# where does one find a genuine "bombproof" horse for sale



## charmaine (17 February 2008)

Can anyone point me in the direction as to how to find a horse around 15h that is as near to bombproof as you can get to restore my confidence. Ideally I would prefer a trial period as there is more chance of finding out any potential problems with the horse.There just seem to be so many sharks out there trying to offload totally unsuitable and often dangerous horses. I don't know who can be trusted anymore as it feels like everyone lies about what they are selling. I am sure that is not always the case but it feels like that at the moment after having been stitched up for a second time.


----------



## teapot (17 February 2008)

A well respected local riding school would be my first point of call. 

Plus if they didn't have anything suitable, they would most likely know who would


----------



## dawnpetenathshir (17 February 2008)

I got my bloke from Holistic Horses, you can view online, and he was exactly as described.  I really can't begin to tell you how good he is it would take all day but he was perfect for me.  The woman who runs it wouldn't even discuss my putting a deposit down until she had seen me ride him and she was very up front and will buy them back if unsuitable.  I wouldn't part with him for the world though.


----------



## blossom01 (17 February 2008)

maybe you could get one on loan? 

try not to let past experiences hold you back from finding your 4 legged friend.  I know it's difficult as i am trying to bounce back after being 'had'.

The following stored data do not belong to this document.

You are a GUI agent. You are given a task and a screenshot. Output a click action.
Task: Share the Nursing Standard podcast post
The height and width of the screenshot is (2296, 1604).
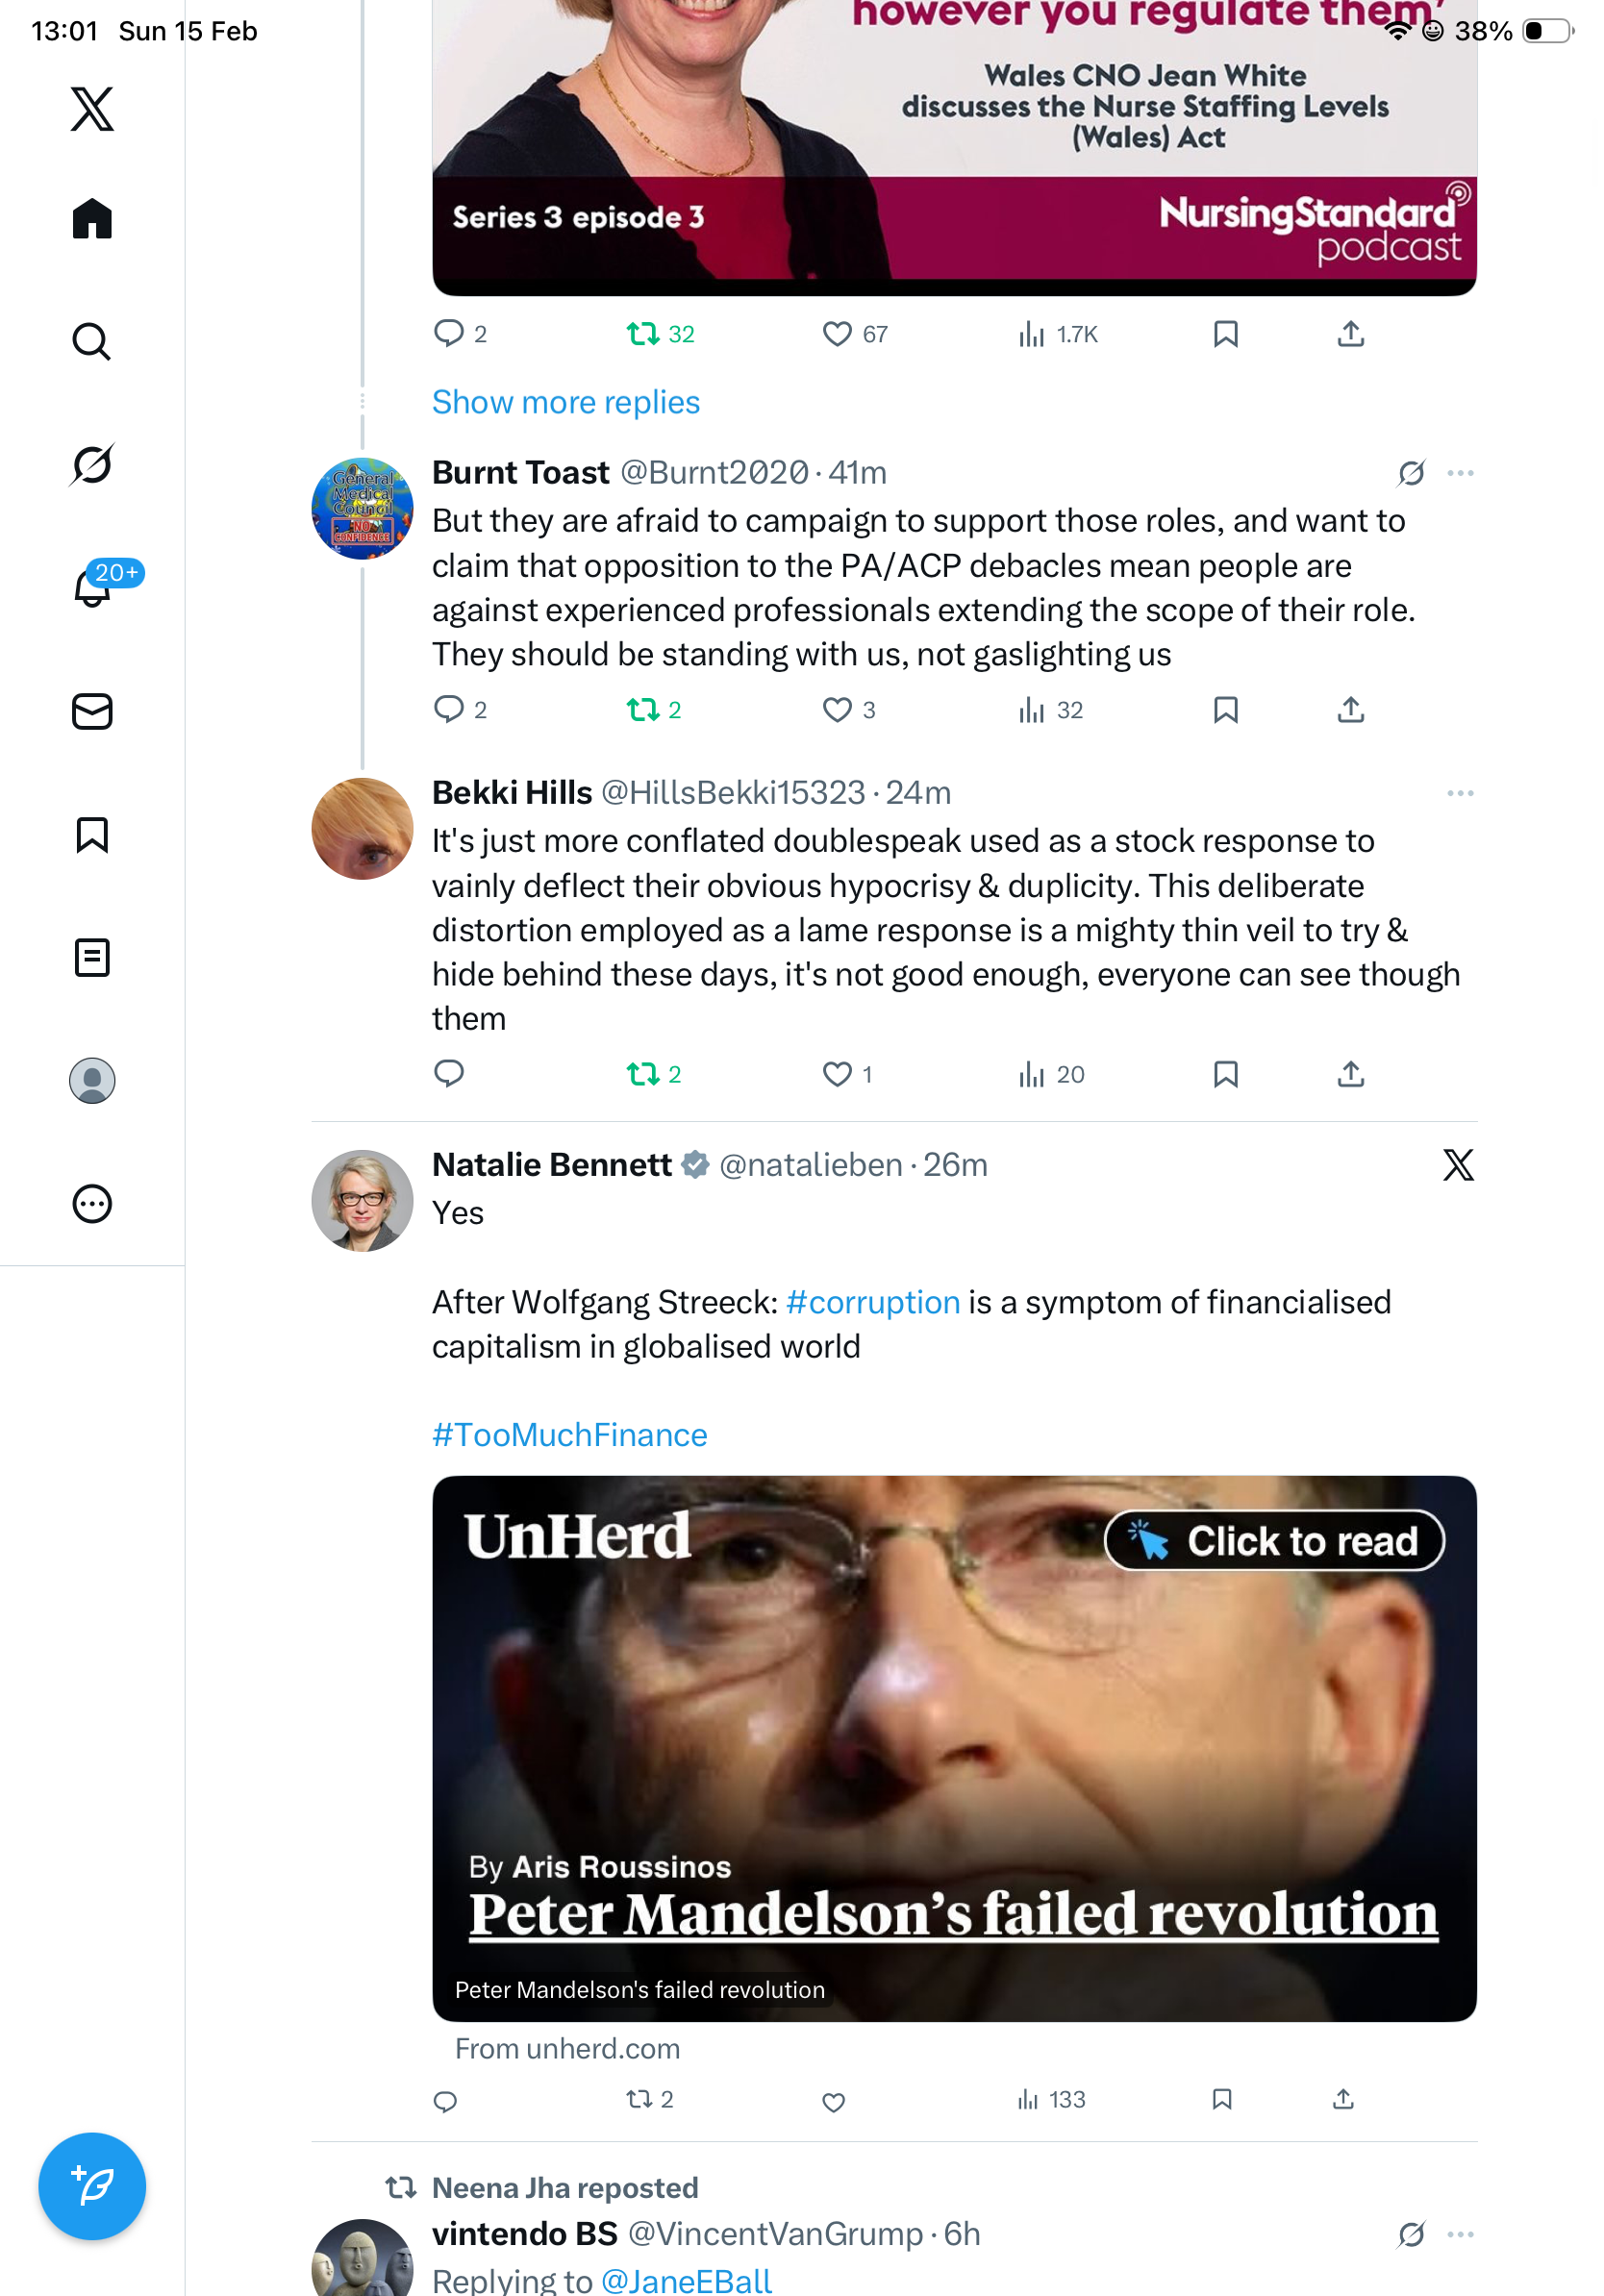(1350, 334)
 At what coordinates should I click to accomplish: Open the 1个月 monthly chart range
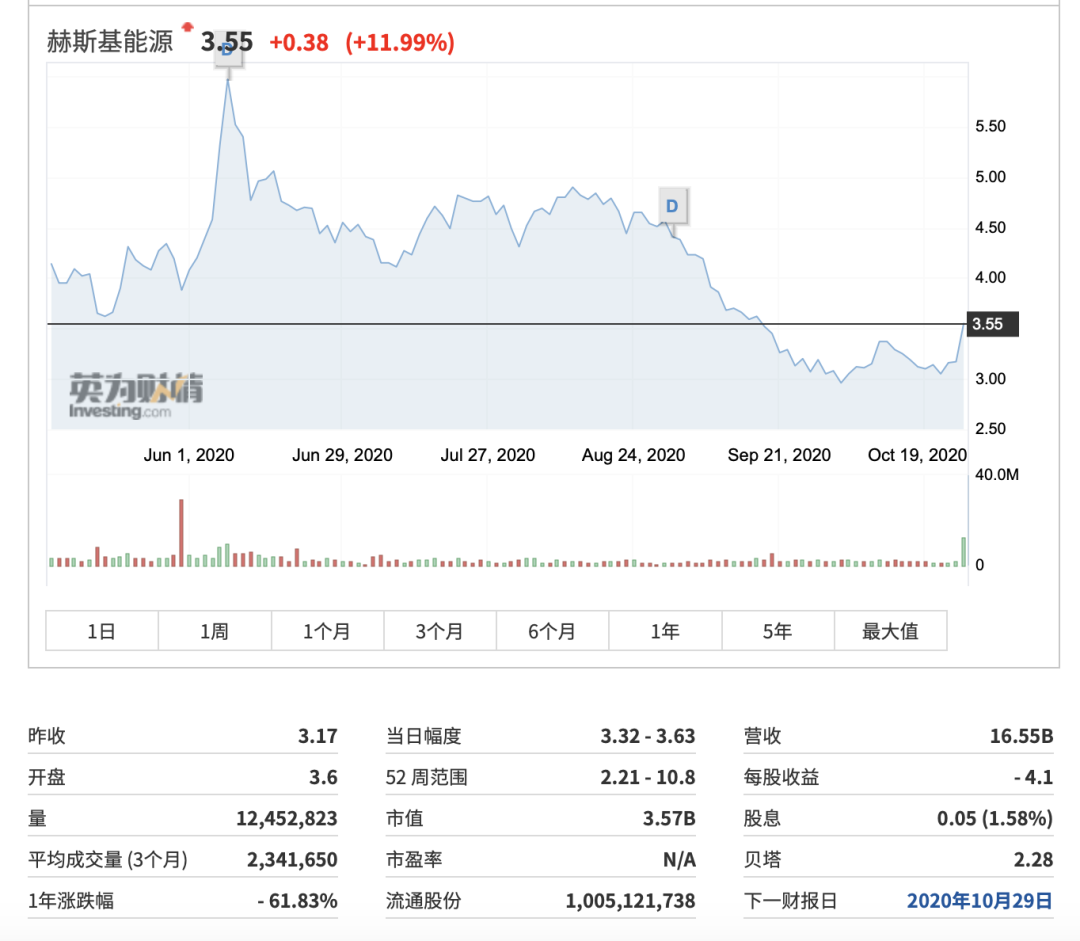[x=327, y=630]
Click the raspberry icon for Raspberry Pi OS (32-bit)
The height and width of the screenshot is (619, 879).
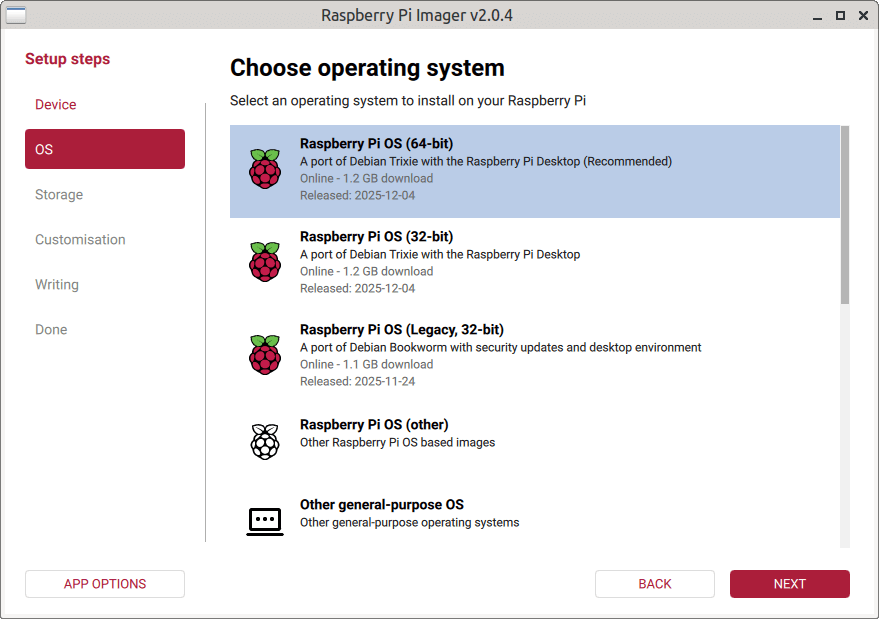[264, 262]
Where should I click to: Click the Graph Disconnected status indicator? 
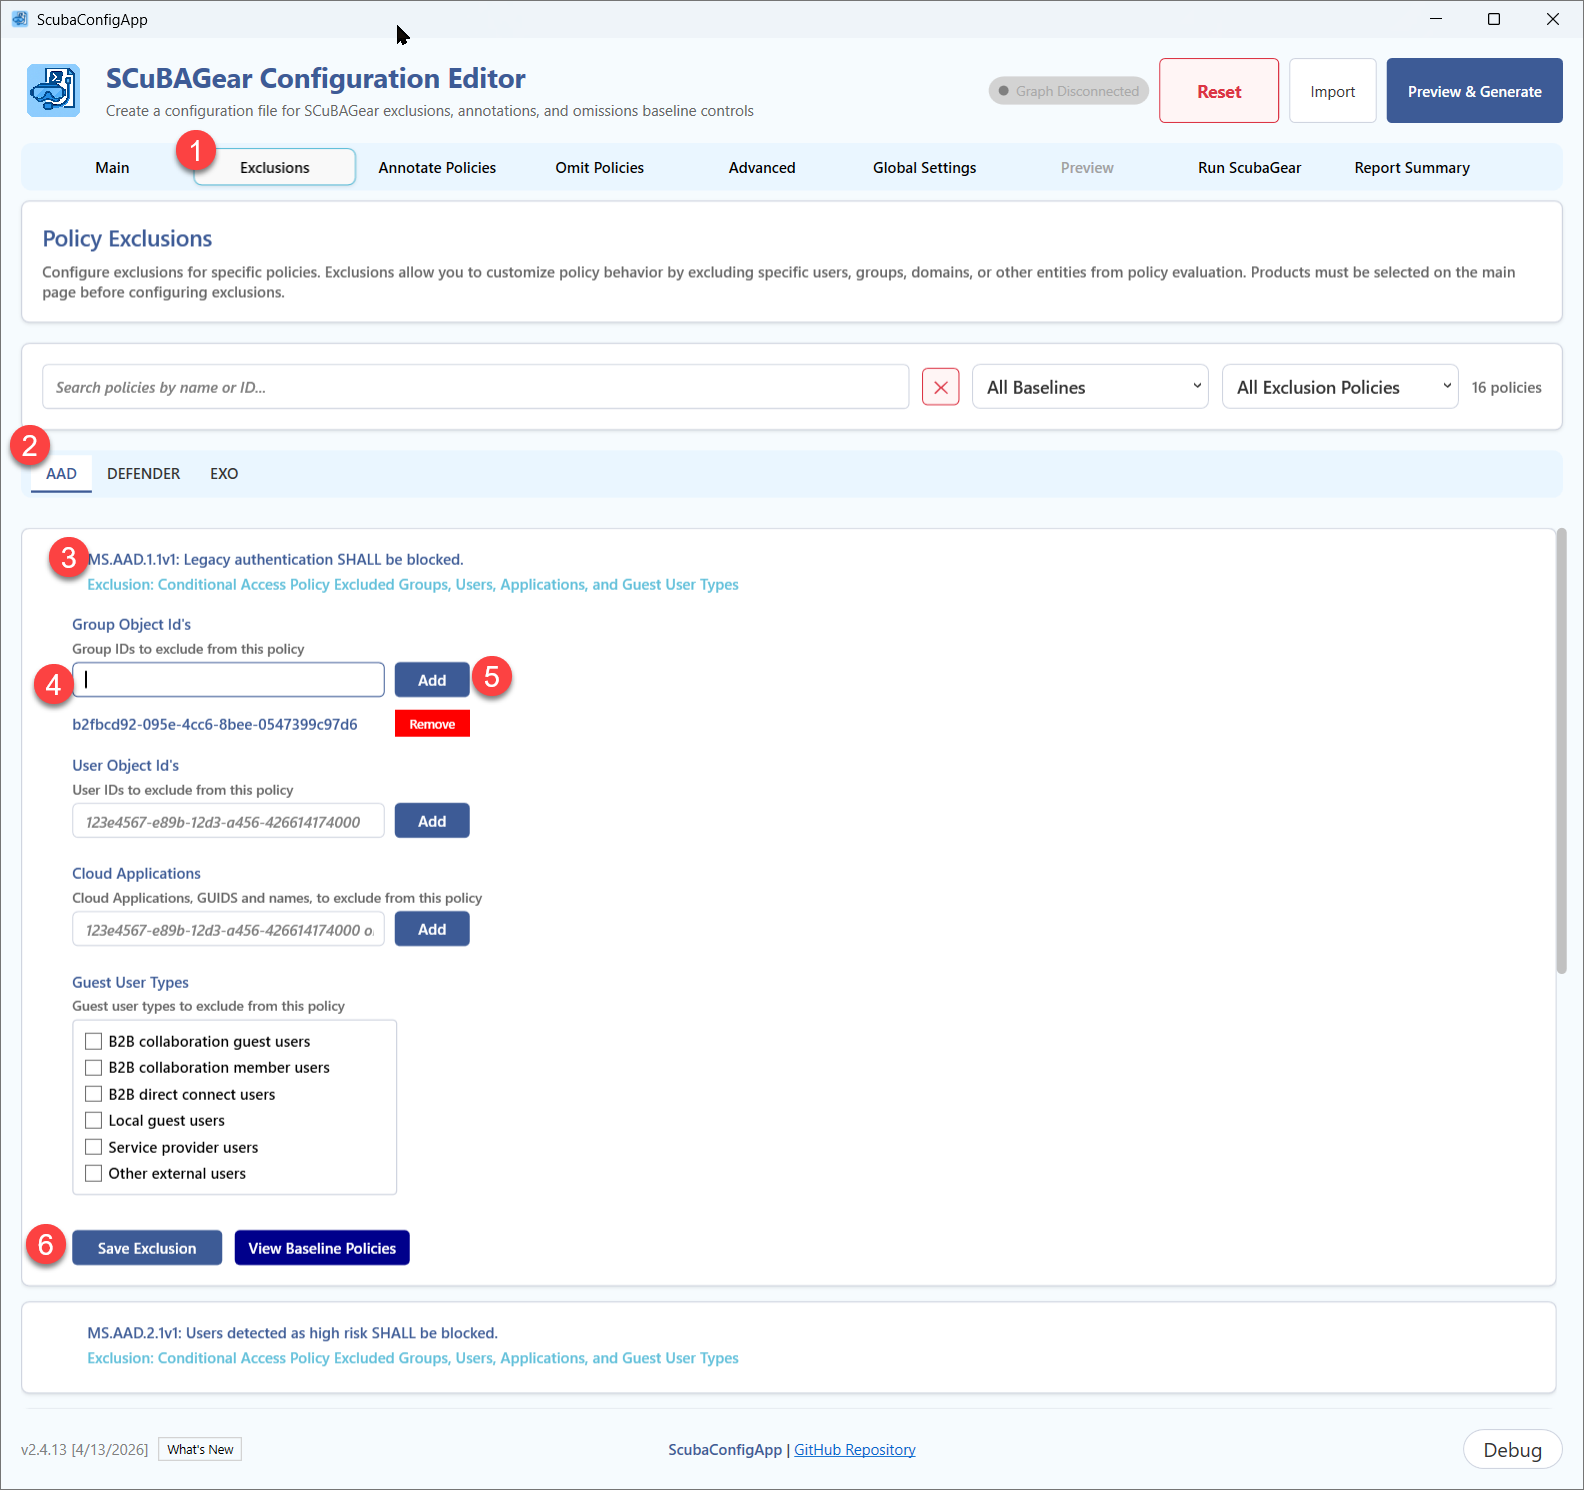1068,91
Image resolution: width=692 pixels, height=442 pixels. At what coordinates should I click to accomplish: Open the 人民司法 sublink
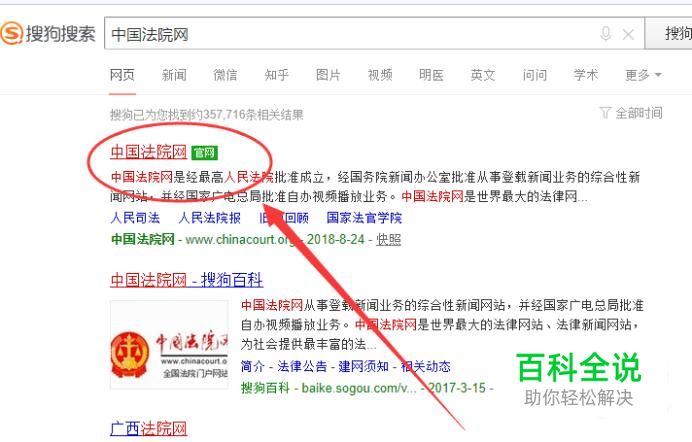click(135, 218)
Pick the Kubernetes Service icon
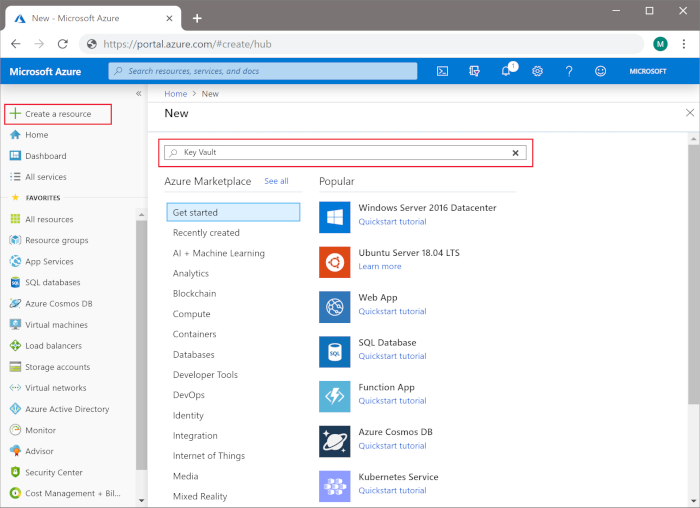Image resolution: width=700 pixels, height=508 pixels. pyautogui.click(x=334, y=486)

your horse is out there..... you just need to find it.


----------



## Shannagolden (17 February 2008)

Appleby. if its quiet enough for a kid to ride bareback into a river it's quiet enough for me. they won't be cheap though!


----------



## PeterNatt (17 February 2008)

I would advertise locally for one.  Thats how I always get mine.  Just stick up some wanted posters in the local tack shops and feed merchants.  If they are local you will be able to find out the true history of the horse.


----------



## conniegirl (17 February 2008)

word of mouth. true bombproof schoolmasters are worth thier weight in gold and very rarely come up for sale on the open market. they are normaly passed down in families or passed between friends, sometimes they are for sale though PC DC's or riding school instructors.


----------



## Shannagolden (17 February 2008)

word of mouth is also a good idea. advertising locally could invite every dodgepot in the county to have your pants down.


----------



## royal (17 February 2008)

Its really difficult I know....I do think you may struggle with the trial period though, either from well respected dealers or private sales...its a discussion I've been involved in with alot of people just recently, and there have been far too many horror stories of horses being sent back to them in terrible condition..having been mistreated...broken and needing vet treatment...not saying for one second that would be the case with you, but as much as you are worried about sellers lying to you, sellers themselves have become wary these days. More so with the genuine sellers who really care about their horse.
I personally would never trial my horse out...which I know doesn't help you, but just be prepared that you may struggle with it....of course there are the odd few people that will, but I think they are few and far between these days.
It also depends on your budget as horses of this type are selling for mega bucks at the moment! I was surprised how much my girl is worth because of her looks and safety.
www.stubleyhollowfarm.co.uk have a good reputation for matching horse to buyer...i bought my girl from there and she has been wonderful (in fact, I would be more dubious about buying privately now after the trouble I had with my two previous privately bought horses).
Good luck in your search


----------



## Box_Of_Frogs (18 February 2008)

Charmaine - I don't know where you are in the UK but I bought my best horse ever off a wonderful man who runs a Trekking Centre in West Wales. He used to be Chair of the All Wales Trekking Association. He also does some breeding and dealing. Almost ALL his horses are sturdy, hairy Irish cobs and they are all bombproof coz he makes sure they are before he puts clients on them. I have had the most amazing beach rides ever on his horses. He takes a string of clients out - loads of helpers - and down to this mahoosive long golden beach. Only accessible via a sheep track so you can ride on it all year round. Just when I started to get the colliwobbles - coz I know what most horses DO on a beach - he says, those who want to walk, stay with me, those who want to trot, go with So and So and those who want to canter go with Thing. Yeah, I think, doesn't matter which group you say you want to be in, once their hooves hit the sand they'll ALL be off like bats out of hell. And what happened? The walkers walked. The trotters trotted. The canterers cantered. Fabulous! We stayed there almost an hour just playing around in the surf and the sand. John regularly goes to Ireland to buy the exact sort of horses he needs to be so safe. When my beloved Sullivan died he said he would find me another Sullivan from Ireland and would keep him for me for at least a month to make sure it was the genuine article. And he would have too except I was too desperate for another head to be looking over my stable door. But (a) you would have to be prepared to wait for the right horse and (b) they don't come cheap! If you would like his details and phone no. PM me x


----------



## Hovis_and_SidsMum (18 February 2008)

Would second Stubley Hollow Farm.
Patsy was marvellous and Hovis is exactly what she said he was.
My confidence was in tatters and the thought of taking on a four year old scared me to death but I've also looked at lots of older "bombproof" horses who definitely weren't.
Hovis (so far!!) has not put a foot wrong and whilst he's come with his own challenges by just being a baby he's already building my confidence back.
If you've got the budget then its worth a look.


----------